La raccolta di foto da usare per le ricerche dovrebbe in teoria attingere solo da quelle pubbliche e scartare a priori, o anche in un secondo momento, tutti gli scatti impostati dall’utente come “privati”. Invece l’indagine del NYT ha scoperto il vaso di Pandora rivelando una falla di sicurezza che ha reso accessibili tutte le foto private, scatti di minorenni inclusi. Tutto questo è andato in pasto agli algoritmi per identificare le persone in base alle immagini e video dei loro volti.
Mentre si vocifera che lo Stato dell’Illinois si prepara a una class action degli utenti coinvolti contro le aziende utilizzatrici di MegaFace, preoccupa il ruolo di Google con il proprio Faculty Research Award in qualità di finanziatore del progetto
. Sebbene in buona compagnia con Intel e Samsung, c’è il sospetto che non tutta la verità è stata raccontata, e che le regole sul diritto della privacy siano state aggirate volutamente.È un fatto gravissimo, è vero, ma l’episodio ci ricorda che serve tenere massima attenzione sull’uso che le grandi piattaforme web fanno dei nostri dati. Dobbiamo essere attenti alle conseguenze ogni volta che condividiamo una foto, in particolare dei minori.
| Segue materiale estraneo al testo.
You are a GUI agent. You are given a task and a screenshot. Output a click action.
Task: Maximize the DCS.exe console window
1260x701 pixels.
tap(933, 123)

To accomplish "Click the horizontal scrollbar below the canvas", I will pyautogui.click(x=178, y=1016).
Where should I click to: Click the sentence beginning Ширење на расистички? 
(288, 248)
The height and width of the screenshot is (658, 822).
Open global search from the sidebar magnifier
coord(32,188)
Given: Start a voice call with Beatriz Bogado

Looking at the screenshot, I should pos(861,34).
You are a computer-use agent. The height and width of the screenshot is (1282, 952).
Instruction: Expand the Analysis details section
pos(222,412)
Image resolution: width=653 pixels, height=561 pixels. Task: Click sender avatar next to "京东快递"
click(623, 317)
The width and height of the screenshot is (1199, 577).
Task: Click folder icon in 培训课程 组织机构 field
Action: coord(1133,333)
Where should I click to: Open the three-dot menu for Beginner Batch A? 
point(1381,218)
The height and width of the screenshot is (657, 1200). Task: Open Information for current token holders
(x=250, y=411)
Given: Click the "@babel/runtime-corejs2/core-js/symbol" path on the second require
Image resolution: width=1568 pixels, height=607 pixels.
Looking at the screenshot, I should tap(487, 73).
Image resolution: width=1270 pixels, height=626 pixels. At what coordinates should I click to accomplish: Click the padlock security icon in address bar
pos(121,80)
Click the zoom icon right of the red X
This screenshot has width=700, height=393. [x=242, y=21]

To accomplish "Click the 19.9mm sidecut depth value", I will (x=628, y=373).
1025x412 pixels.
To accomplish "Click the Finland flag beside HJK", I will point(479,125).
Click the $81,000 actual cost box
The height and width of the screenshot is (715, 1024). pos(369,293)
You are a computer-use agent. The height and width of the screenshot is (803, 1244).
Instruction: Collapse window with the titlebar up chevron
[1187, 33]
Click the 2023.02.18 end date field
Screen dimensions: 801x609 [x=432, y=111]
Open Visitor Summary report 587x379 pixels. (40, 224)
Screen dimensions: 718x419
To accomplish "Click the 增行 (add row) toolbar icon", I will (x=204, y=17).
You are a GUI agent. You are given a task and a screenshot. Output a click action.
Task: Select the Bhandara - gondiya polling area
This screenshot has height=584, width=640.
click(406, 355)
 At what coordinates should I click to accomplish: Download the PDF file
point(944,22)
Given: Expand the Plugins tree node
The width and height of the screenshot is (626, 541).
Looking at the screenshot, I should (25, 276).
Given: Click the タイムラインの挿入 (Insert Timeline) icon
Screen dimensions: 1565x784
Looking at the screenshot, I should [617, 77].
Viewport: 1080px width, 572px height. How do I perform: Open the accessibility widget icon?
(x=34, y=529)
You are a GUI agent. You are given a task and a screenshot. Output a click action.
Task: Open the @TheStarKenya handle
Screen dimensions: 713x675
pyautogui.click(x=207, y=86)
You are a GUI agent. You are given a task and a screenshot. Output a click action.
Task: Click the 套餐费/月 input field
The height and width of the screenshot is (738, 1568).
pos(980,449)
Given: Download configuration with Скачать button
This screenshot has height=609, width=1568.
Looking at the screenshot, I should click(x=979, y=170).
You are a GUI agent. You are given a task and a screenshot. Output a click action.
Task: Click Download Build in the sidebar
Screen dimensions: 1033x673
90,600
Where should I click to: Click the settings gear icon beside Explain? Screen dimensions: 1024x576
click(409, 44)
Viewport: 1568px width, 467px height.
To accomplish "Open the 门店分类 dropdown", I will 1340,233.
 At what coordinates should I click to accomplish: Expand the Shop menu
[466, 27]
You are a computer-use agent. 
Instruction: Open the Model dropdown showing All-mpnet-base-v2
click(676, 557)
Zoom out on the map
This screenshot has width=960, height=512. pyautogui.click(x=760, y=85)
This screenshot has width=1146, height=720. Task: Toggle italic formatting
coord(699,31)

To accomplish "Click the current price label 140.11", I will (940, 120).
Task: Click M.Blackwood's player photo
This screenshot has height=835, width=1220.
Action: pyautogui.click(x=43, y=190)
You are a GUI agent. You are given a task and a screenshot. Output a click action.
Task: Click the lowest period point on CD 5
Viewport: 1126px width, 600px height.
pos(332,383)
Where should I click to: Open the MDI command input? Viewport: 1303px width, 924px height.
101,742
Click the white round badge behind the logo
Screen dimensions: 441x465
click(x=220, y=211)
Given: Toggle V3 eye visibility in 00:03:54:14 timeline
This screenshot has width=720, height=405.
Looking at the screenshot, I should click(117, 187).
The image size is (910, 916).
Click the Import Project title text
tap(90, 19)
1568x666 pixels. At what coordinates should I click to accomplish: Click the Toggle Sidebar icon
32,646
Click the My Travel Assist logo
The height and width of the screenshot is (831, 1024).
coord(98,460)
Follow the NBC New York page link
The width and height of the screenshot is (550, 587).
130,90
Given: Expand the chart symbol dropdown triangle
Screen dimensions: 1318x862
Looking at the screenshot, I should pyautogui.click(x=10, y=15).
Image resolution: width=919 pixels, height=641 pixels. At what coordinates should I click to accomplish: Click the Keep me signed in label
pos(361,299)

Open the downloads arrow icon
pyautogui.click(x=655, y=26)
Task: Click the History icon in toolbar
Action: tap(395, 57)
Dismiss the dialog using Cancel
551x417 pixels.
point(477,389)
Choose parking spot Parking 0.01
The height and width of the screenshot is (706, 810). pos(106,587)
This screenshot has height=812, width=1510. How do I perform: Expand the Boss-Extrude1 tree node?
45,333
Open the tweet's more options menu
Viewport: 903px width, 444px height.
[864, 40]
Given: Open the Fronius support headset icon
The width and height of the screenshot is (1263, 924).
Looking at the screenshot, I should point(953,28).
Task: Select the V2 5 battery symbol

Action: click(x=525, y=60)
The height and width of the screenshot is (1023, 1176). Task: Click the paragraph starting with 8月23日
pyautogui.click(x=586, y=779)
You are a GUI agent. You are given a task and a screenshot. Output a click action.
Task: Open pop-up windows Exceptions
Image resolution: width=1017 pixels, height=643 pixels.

I servizi di riconoscimento facciale con intelligenza artificiale e quelli deputati al comando vocale sono già nel mirino di molte associazioni per i diritti civili, mentre Google e Amazon sono già finite nei guai per aver allenato gli algoritmi di intelligenza artificiale con frasi pronunciate dagli utenti nel chiuso delle loro case.
Mentre l’innovazione tecnologica corre e non si ferma davanti a nulla, la privacy rischia di essere la vittima sacrificale di questo inesorabile progresso.